### Directions:
Rewrite all of the entries below with every "Select" changed to "Choose" and nothing else altered. Leave the pictures out of your answer.

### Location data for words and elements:
- - - - -

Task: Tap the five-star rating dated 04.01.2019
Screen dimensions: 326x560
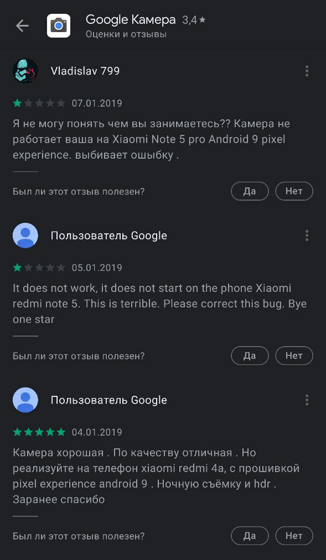Action: tap(39, 432)
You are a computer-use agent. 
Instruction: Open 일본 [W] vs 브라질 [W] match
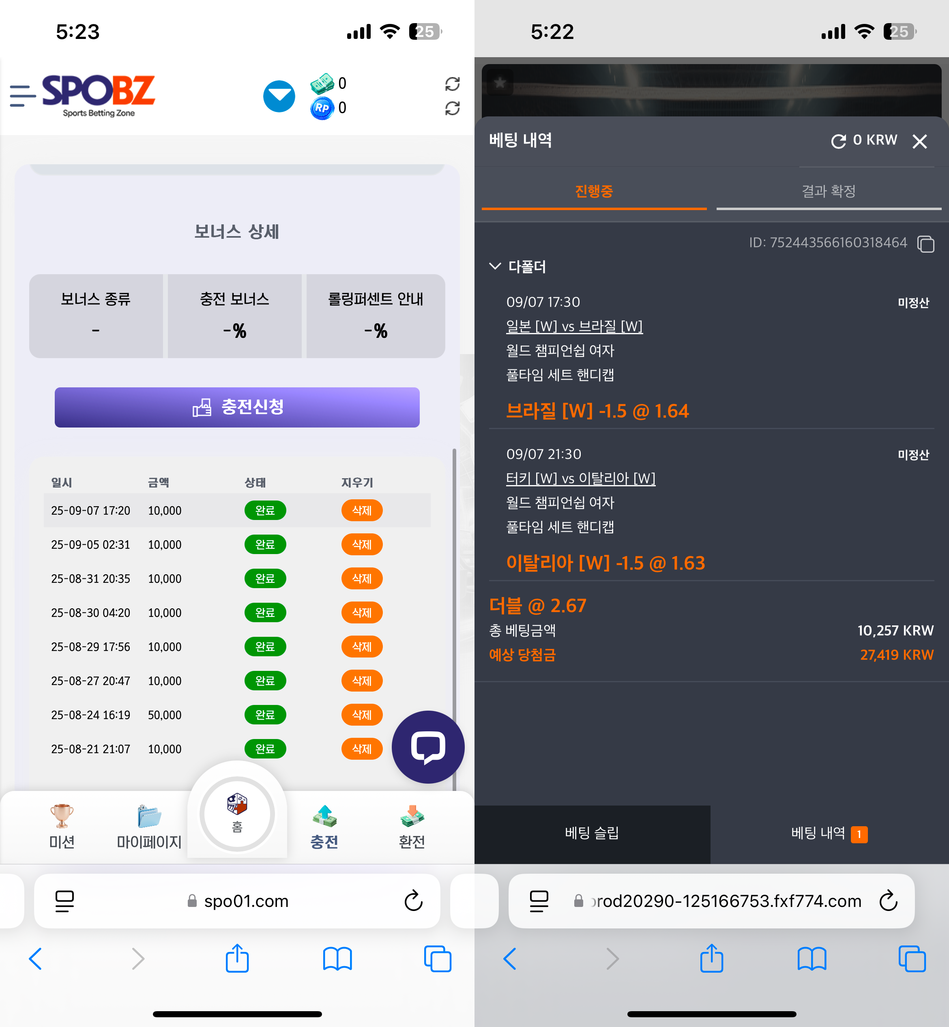574,327
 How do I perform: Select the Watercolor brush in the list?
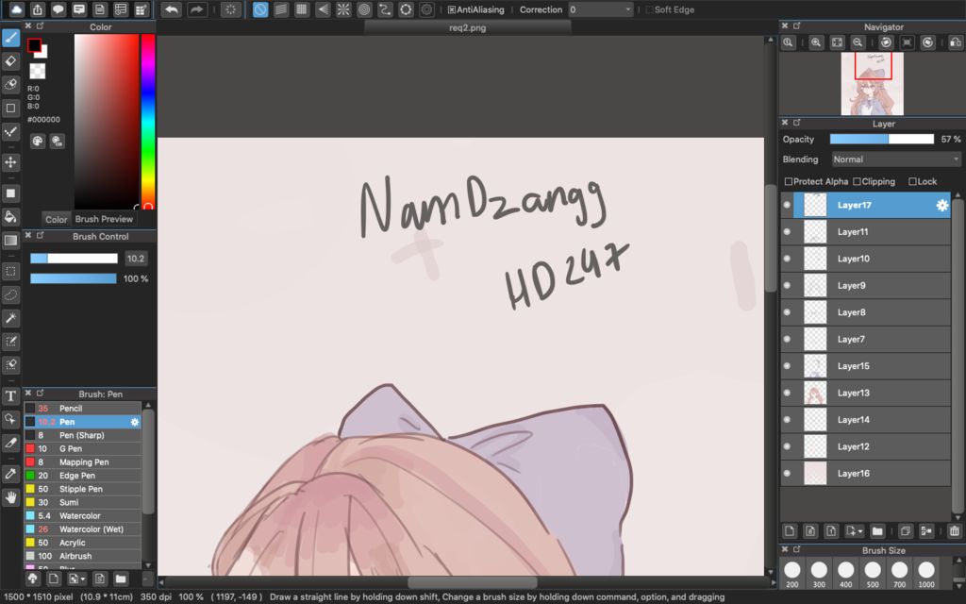click(x=80, y=516)
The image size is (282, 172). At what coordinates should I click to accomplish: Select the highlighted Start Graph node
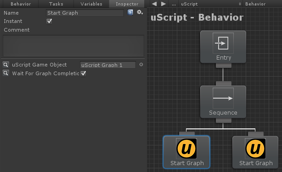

- - - - -

### Task solution:
Task: Tap the five-star rating dated 04.01.2019
Screen dimensions: 326x560
Action: tap(39, 432)
You are a computer-use agent. 
Instruction: Open 일본 [W] vs 브라질 [W] match
574,327
 How do I perform: Choose the Watercolor brush in the list?
click(x=80, y=516)
The image size is (282, 172). At what coordinates should I click to accomplish: Choose the highlighted Start Graph node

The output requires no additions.